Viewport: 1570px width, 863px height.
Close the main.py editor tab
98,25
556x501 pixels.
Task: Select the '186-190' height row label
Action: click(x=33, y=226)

= = = = = = =

**THE PROBLEM**
Write the entries out again in full, exactly as they appear above.

**REPLY TO THE EXERCISE**
Viewport: 1570px width, 863px height.
Close the main.py editor tab
98,25
556x501 pixels.
Task: Select the '186-190' height row label
Action: click(x=33, y=226)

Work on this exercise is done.